One advanced strategy that works well is a dynamic territory design model that ensures that if any unassigned account spikes
in their buying stage during the year (again, based on their behavioral signals), it gets assigned and worked systematically. We never want to miss out on a revenue moment and leave money on the table. Modern predictive scoring gives us the tools to make sure we don’t.
AEs love dynamic territory design, because it keeps their list fresh‚ and it means they get accounts assigned to them that have an eight to 10 times higher likelihood of converting to an open opportunity (based on 6sense customer data).
When sellers can reach out to the accounts at the right time, they have a higher likelihood of getting better results, faster. But they also need to be set up to reach out in the most effective way, which brings me to my next point.
Help Sellers Get to Know Their Accounts
If sellers don’t know about their accounts, they can’t make meaningful connections with them. That means their outreach will often go ignored, even if it’s to an in-market account that’s a great fit for your organization. Buyers today expect sellers to understand them and what they’re interested in, and they don’t want to have to do the work to provide that understanding.
Sales leaders who can provide their sellers with insights into the accounts on their roster give their team a competitive advantage. Outreach is significantly more relevant (and more likely to convert) if sellers know things like:
- What topics accounts are researching
- What their current tech stack looks like
- When they’re up for renewal on competitive products
- Whether they’re hiring in positions related to what you sell
Whether outreach takes the form of an email, a LinkedIn message, a phone call, or, ideally, all of the above, it’s essential that it’s pertinent and timely. Sellers look to their sales leaders to provide them with the tools to make that kind of outreach possible.
Of course, relevant outreach doesn’t do much good unless it makes it to its intended audience. And that brings me to point number three.
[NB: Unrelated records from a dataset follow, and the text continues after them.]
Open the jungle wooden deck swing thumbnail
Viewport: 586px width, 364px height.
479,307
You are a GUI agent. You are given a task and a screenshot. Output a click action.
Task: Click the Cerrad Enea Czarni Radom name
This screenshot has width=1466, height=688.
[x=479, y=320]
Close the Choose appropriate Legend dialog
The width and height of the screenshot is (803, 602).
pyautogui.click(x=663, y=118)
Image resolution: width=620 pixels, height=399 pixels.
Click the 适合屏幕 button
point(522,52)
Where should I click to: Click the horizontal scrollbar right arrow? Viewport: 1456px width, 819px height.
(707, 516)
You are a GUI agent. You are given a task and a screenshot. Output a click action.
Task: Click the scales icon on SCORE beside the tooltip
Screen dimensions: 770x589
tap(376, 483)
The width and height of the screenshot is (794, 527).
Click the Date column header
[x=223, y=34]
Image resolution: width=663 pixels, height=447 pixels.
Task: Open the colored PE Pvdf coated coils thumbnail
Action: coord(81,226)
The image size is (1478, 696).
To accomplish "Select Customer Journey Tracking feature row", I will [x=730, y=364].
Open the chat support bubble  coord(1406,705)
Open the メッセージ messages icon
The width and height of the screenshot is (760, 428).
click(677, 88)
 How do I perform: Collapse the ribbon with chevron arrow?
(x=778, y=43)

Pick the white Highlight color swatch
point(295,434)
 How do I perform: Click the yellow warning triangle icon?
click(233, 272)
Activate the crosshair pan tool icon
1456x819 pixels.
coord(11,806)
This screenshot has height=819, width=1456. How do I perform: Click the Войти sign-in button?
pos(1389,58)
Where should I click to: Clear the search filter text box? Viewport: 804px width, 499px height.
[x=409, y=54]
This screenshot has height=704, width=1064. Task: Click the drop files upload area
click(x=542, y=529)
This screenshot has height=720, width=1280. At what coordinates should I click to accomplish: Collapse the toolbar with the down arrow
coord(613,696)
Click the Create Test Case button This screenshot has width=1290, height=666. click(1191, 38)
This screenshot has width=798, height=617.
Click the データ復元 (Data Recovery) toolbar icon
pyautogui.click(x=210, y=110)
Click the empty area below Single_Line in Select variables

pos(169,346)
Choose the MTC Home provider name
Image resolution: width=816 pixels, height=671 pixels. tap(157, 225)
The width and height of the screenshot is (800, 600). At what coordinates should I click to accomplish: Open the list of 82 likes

Make It Easy to Contact the Right People
B2B buying teams often include 10 or more individuals. Knowing that a company is a good fit for what you offer and is in an ideal buying stage is great, but it’s not very useful if you can’t connect with the actual humans involved in the decision.
Sales leaders can make their sellers’ efforts more efficient by making it easy for them to get contact data for all the personas involved in the purchase decision. That way, sellers can multithread from the start — without having to wade through piles of bounced emails and wrong numbers. And we know that the more members of the buying team we can engage, the more likely we are to open an opportunity. Also, the less time reps have to spend tracking down contact information, the more time they have to spend on high-impact activities that help them meet their sales goals.
Winning Reps Are Happy Reps
As sales leaders, it’s essential that we show our sellers that we value their most prized asset — their time. We need to make sure there are opportunities for them to win, and then give them the proper tools to make the most of those opportunities.
Giving them the data and insights they need to navigate day- to-day decisions like which accounts to prioritize, what message to deliver and how to reach the right contacts shortens the distance between your reps and their quotas.
This is what makes for happy, enthusiastic and loyal sellers. And that makes the job of hiring and retaining top talent much easier, especially in a tight job market, where the best sellers have their choice of places to work.